WORK REQUEST —
Once you reach the line containing "The height and" in the data below, restate each line word for word up to and including the one containing "Click the right arrow to raise percentage".

DATA UNDER STUDY —
--- --- ---

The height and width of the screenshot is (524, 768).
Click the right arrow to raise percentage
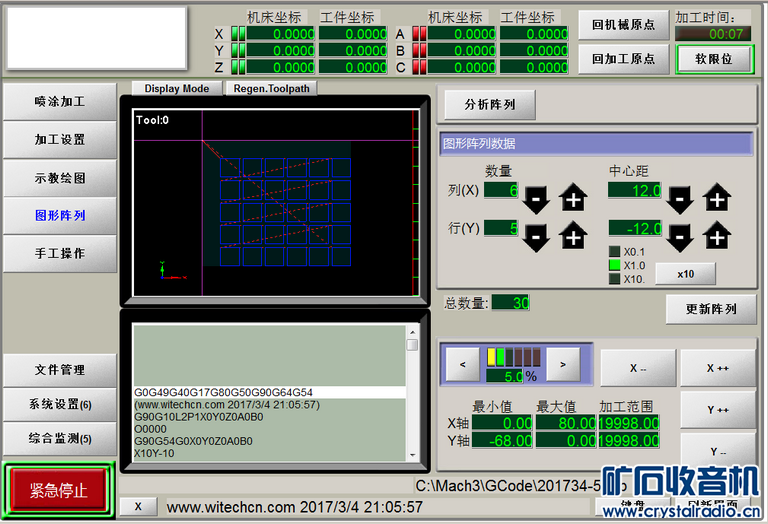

--- --- ---

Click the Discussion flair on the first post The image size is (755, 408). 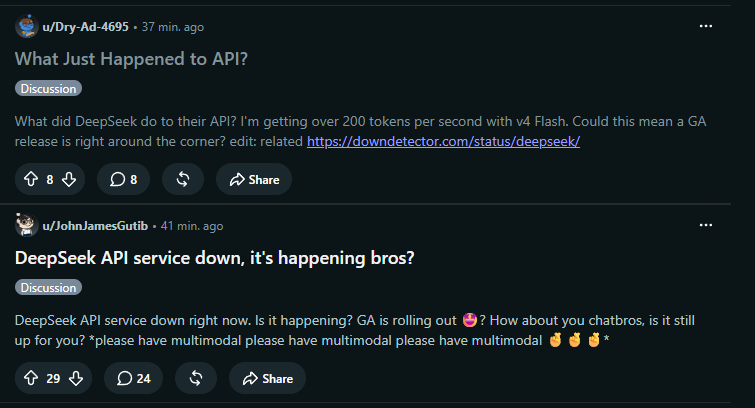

--- --- ---

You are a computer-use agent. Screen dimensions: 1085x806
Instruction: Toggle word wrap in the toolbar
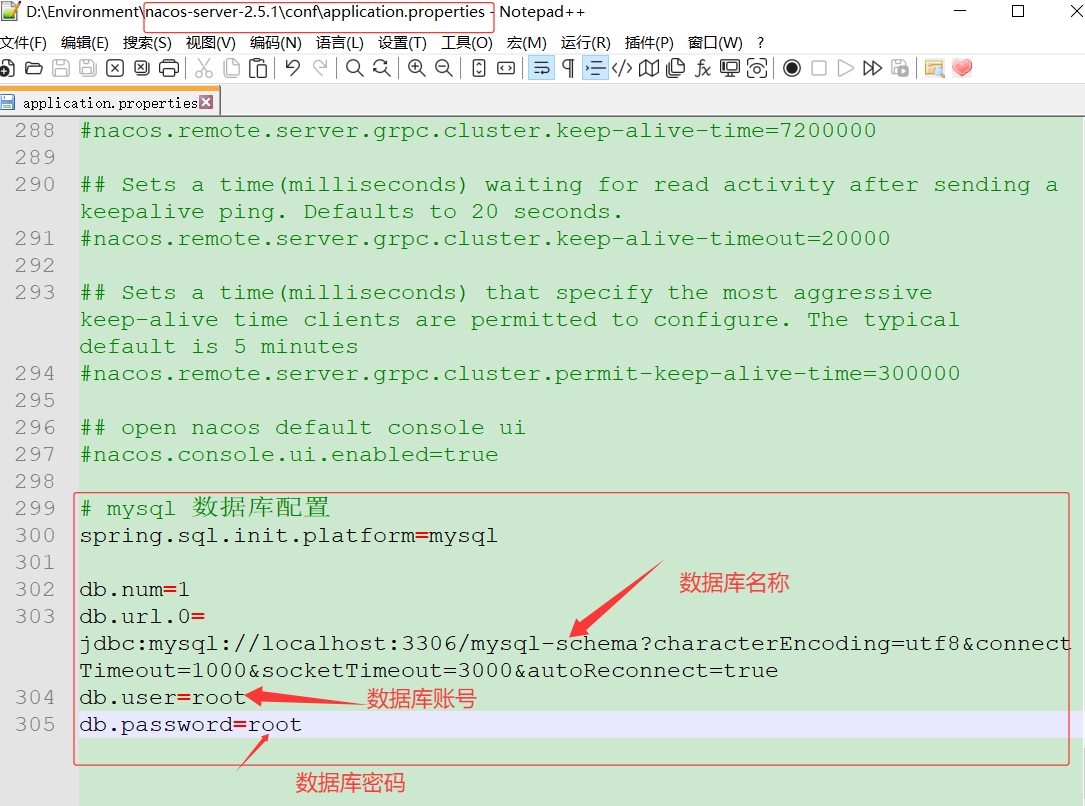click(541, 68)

--- --- ---

COMPLETED TASK —
The height and width of the screenshot is (524, 768).
Click the right arrow to raise percentage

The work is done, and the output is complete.